### [TASK DESCRIPTION]
From the line containing "Murals (304, 7)" down to the final line of the entries below, return each line exactly and drop the pictures.

### [INPUT DATA]

◆ ◆ ◆ ◆

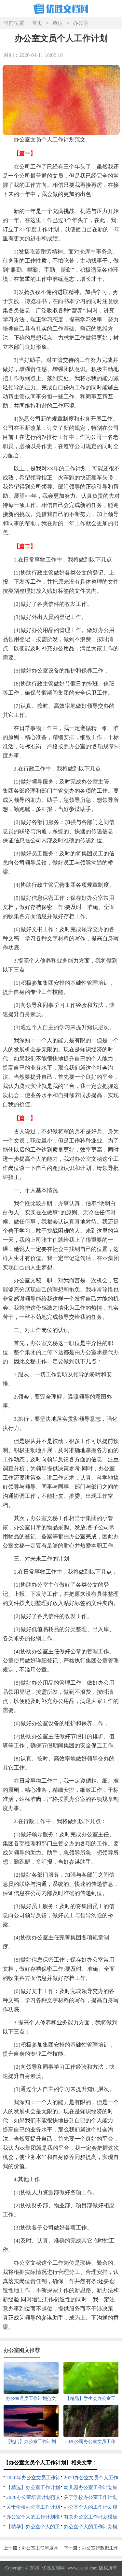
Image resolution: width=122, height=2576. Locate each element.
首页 (37, 23)
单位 (57, 23)
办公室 (80, 23)
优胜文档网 (53, 2568)
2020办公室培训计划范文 (33, 2497)
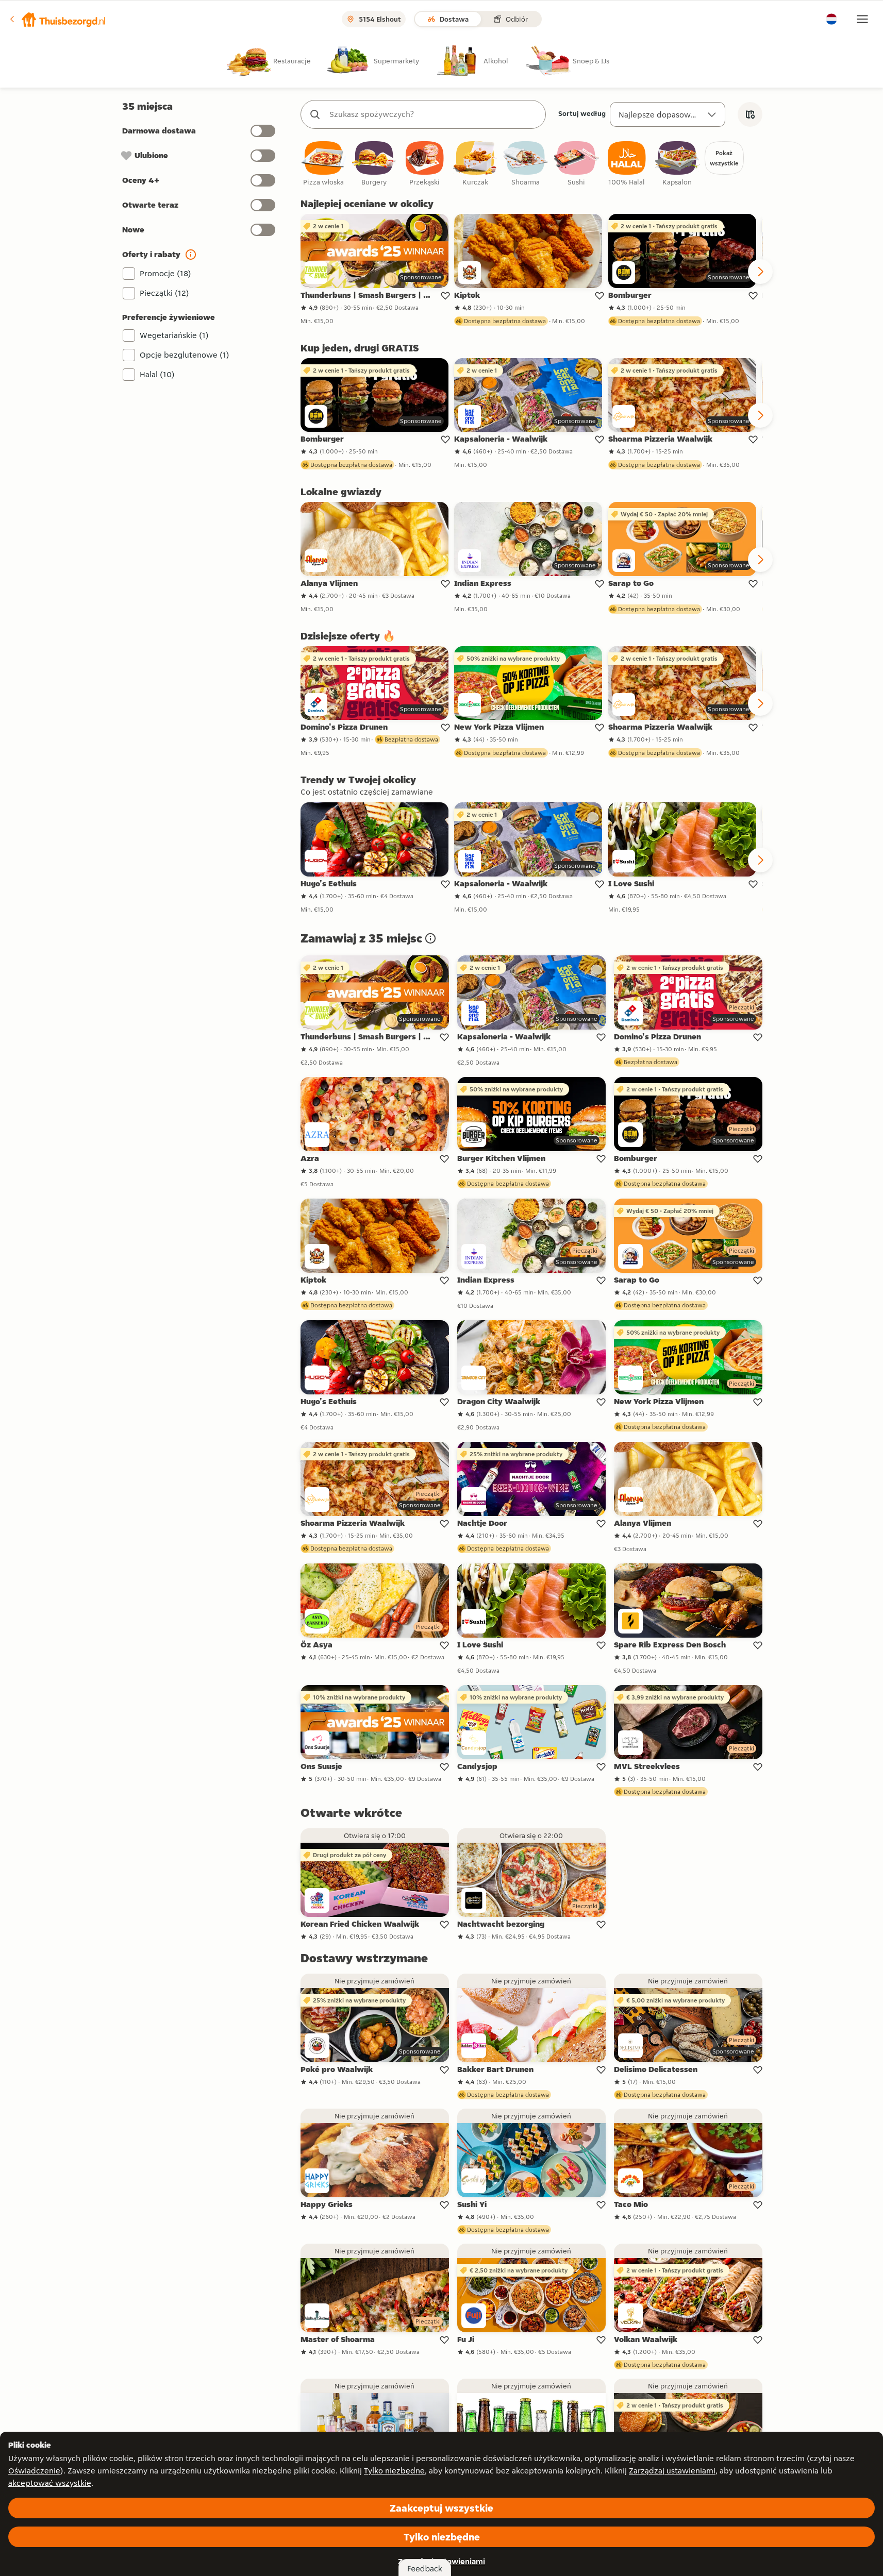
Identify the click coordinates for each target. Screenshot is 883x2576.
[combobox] (433, 114)
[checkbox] (324, 164)
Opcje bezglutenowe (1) (184, 354)
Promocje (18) (165, 273)
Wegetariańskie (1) (174, 335)
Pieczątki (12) (164, 293)
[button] (57, 19)
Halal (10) (157, 374)
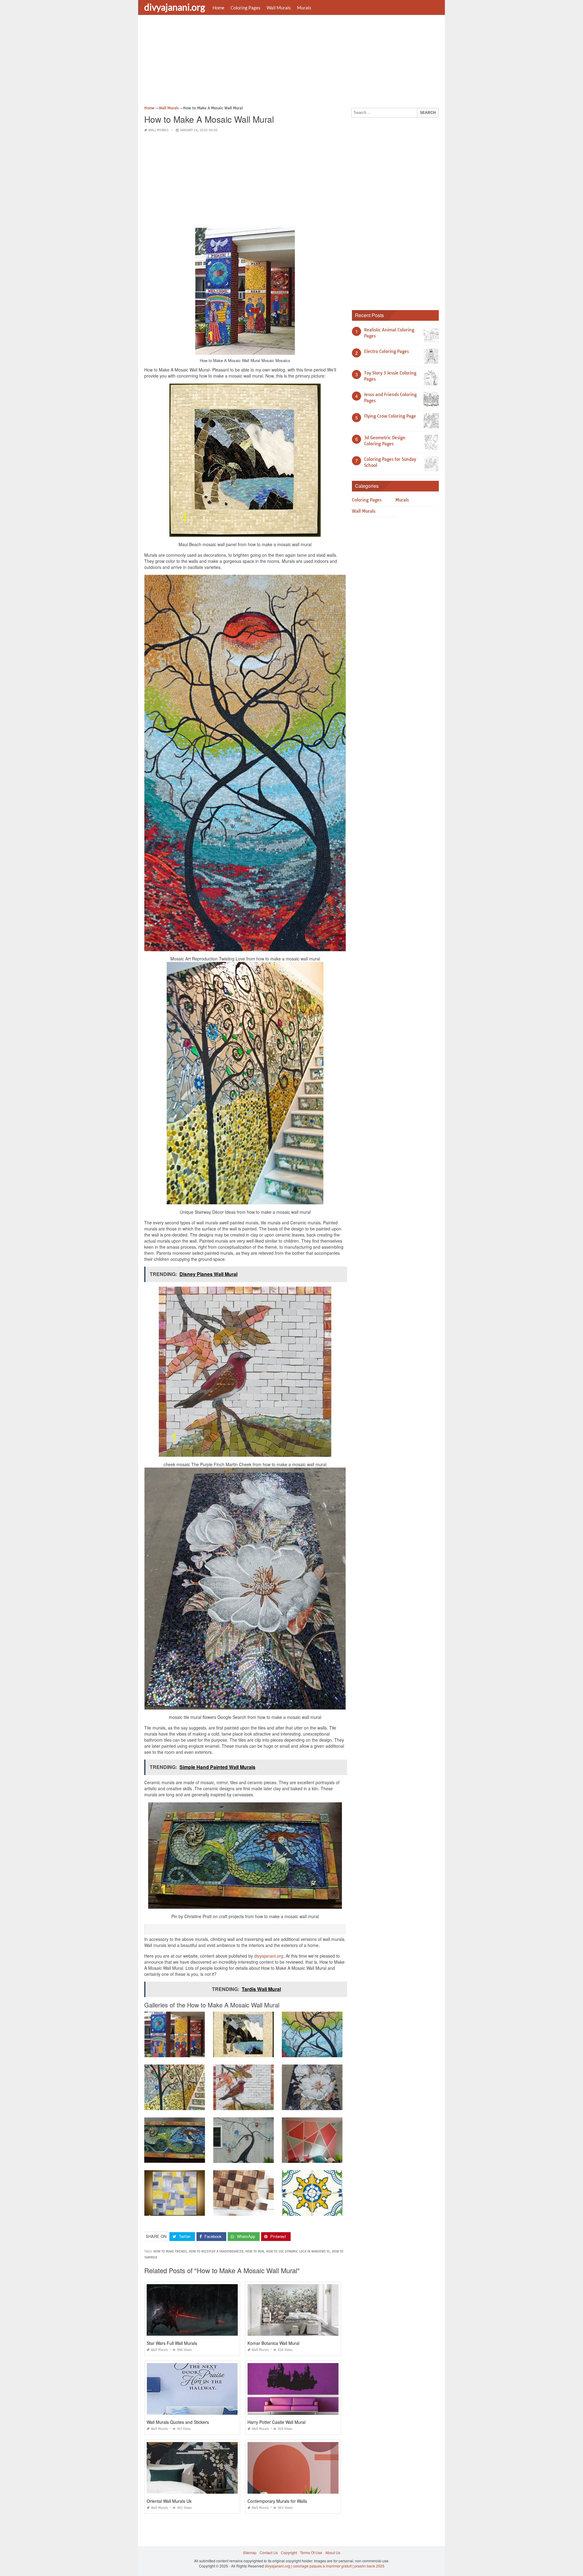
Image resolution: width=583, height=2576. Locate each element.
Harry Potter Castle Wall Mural (276, 2422)
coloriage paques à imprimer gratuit (322, 2565)
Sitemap (250, 2552)
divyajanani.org (174, 7)
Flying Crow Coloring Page (390, 416)
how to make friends (170, 2251)
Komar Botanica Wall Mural (273, 2343)
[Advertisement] (291, 62)
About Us (332, 2552)
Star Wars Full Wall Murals (172, 2343)
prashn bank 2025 (369, 2565)
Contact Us (269, 2552)
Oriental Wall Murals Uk (169, 2501)
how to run (254, 2251)
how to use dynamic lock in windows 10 (298, 2251)
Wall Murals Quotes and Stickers (178, 2422)
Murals (304, 7)
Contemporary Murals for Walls (277, 2501)
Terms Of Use (311, 2552)
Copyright (289, 2552)
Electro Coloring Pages (386, 351)
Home (218, 7)
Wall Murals (279, 7)
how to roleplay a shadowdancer (216, 2251)
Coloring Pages (245, 7)
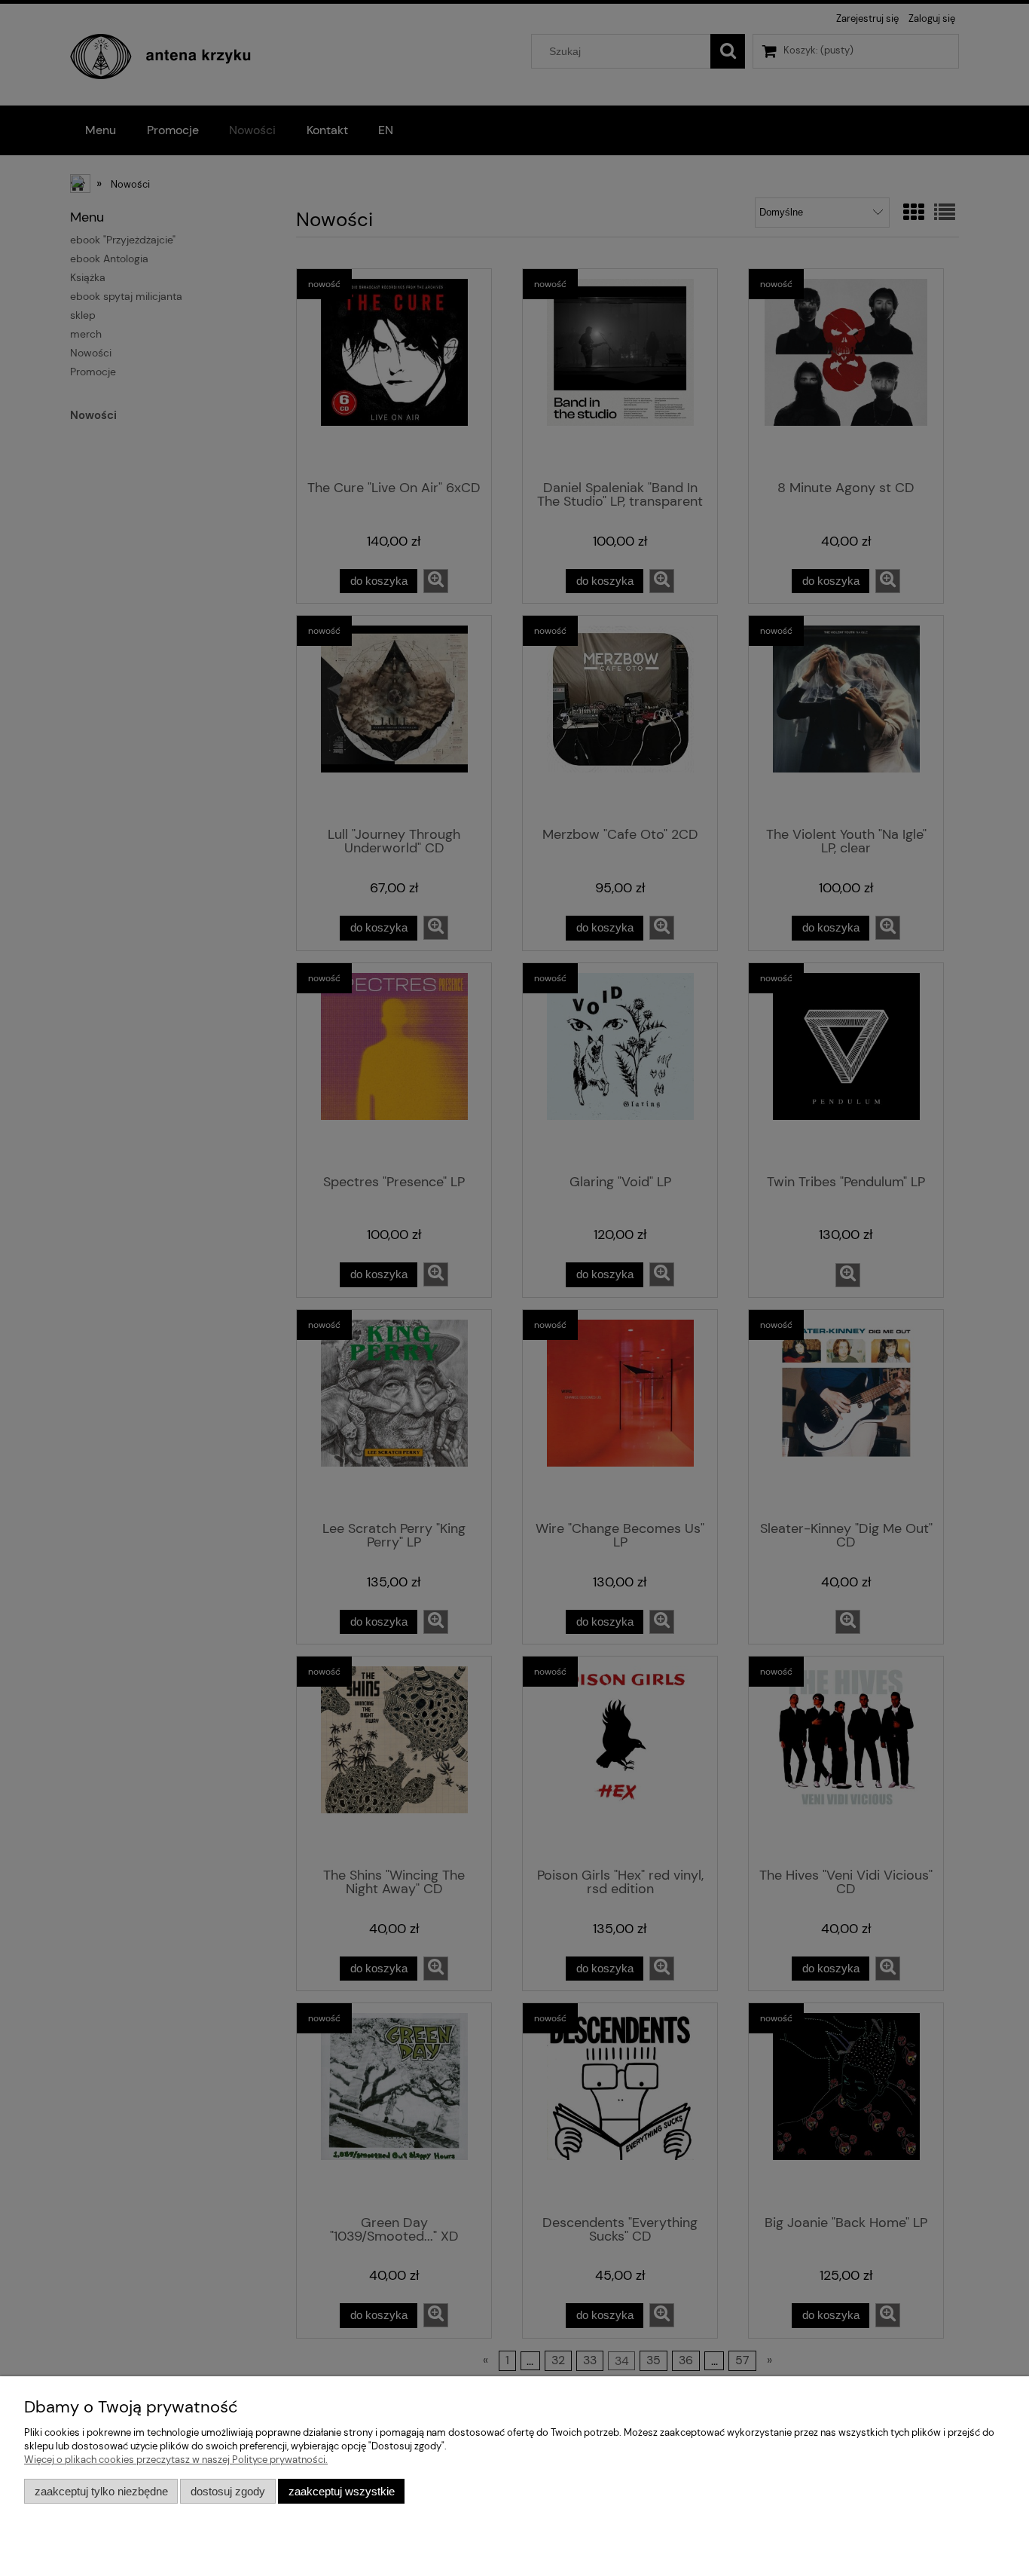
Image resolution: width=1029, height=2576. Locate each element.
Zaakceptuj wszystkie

◆ ◆ ◆ ◆

### [WORKED SOLUTION]
Murals (304, 7)
Contemporary Murals for Walls (277, 2501)
Terms Of Use (311, 2552)
Copyright (289, 2552)
Electro Coloring Pages (386, 351)
Home (218, 7)
Wall Murals (279, 7)
how to roleplay a shadowdancer (216, 2251)
Coloring Pages (245, 7)
Image resolution: width=1029, height=2576. Locate each element.
Zaakceptuj wszystkie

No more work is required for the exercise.